L’écart d’éthos entre élèves et enseignants, parfois trop éloignés sociologiquement les uns des autres, peut en partie expliquer certaines tendances à la désinvolture et l’arrogance, fondées sur un décalage et une incompréhension mutuelle du fait d’univers sociaux complètement différents. Il devient incompréhensible pour certains enseignants qu’un élève puisse ne pas désirer « apprendre », faire du « chahut », « bavarder », « ne pas travailler », etc. Or, précisément, à l’ensemble de ces inconvenances doit pouvoir répondre un redoublement de l’autorité et de l’intransigeance, que seul le « charisme », non pas naturel, mais socialement généré par un habitus de classe, et adéquat à tel ou tel milieu social, peut incarner. Issus majoritairement de l’immigration maghrébine et subsaharienne, donc de structure familiale (normalement) de type semi-autoritaire et communautaire, où la figure du père a une place importante, ces élèves doivent pouvoir trouver dans l’institution elle-même, des pères de substitutions. Il n’est pas hasardeux si pour certains descendants d’immigrés, les relations avec tels ou tels entraineurs de football, de boxe, tels ou tels animateurs socio-culturels ou autres – et ce, peu importe leurs origines ethno-culturelles (et nous insistons) – soient parfois beaucoup plus pacifiées, pour ne pas dire pleines d’affections, que celles vis-à-vis de leurs professeurs – et précisément, ces personnes représentent des ‘‘frères’’, des ‘‘oncles’’, des ‘‘pères’’ de substitution. Car au-delà de la seule différence de discipline et ses enjeux – l’une ludique, l’autre scolaire –, ce qui différentie ces deux figures d’autorités, c’est aussi les origines sociales des uns et des autres. Les entraineurs et animateurs étant en règle générale eux-mêmes issus de classes populaires ou moyennes inférieures, connaissant ce type de population et ce type d’environnement résidentiel et social, ne sont pas moins conciliants avec leurs petits protégés. Bien au contraire, ils sont souvent plus exigeants et autoritaires avec eux, ne les ménageant aucunement, les traitant à égale-mesure et désirant ardemment leur réussite, d’un désir flirtant avec l’amour. D’un amour que les enfants ne peuvent pas ne pas ressentir également en retour, se traduisant en termes socialement plus convenues sous la forme du respect – pour ne pas dire de la gratitude.

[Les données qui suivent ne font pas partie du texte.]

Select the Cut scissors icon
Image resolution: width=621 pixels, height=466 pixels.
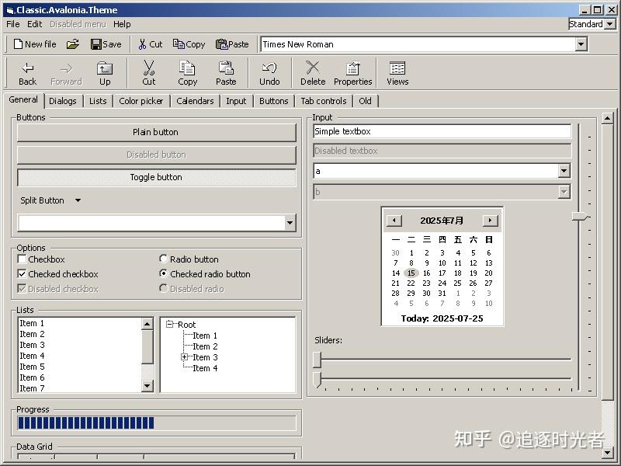149,72
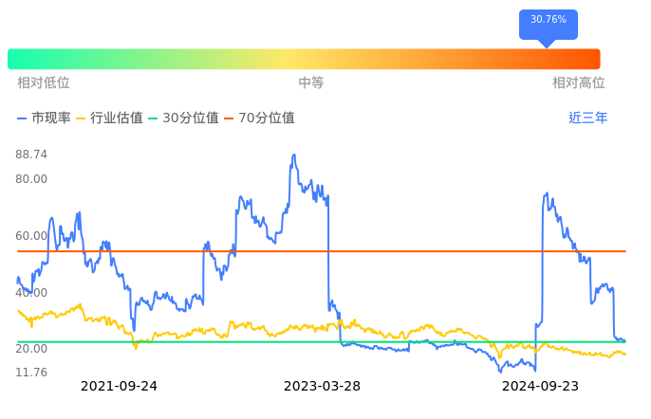
Task: Click the 80.00 y-axis label
Action: tap(32, 179)
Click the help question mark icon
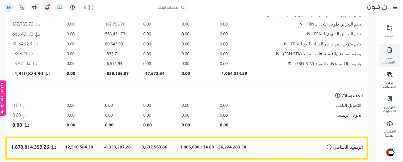Screen dimensions: 403x162 [x=73, y=7]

[1] G.W.F. Hegel, Phénoménologie de l’Esprit, GF Flammarion, Paris, 2012 ; Axel Honneth, La lutte pour la reconnaissance, Gallimard, Paris, 2013 [2] Le narcissisme primaire étant normalement dévolue aux parents par l’identification primaire, voir : Bernard Stiegler, Prendre soin. De la jeunesse et des générations. Flammarion, Paris, 2008 [3] Stéphane Beaud, Traître à la nation, La découverte, Paris, 2011, p.106 [4] Ibid.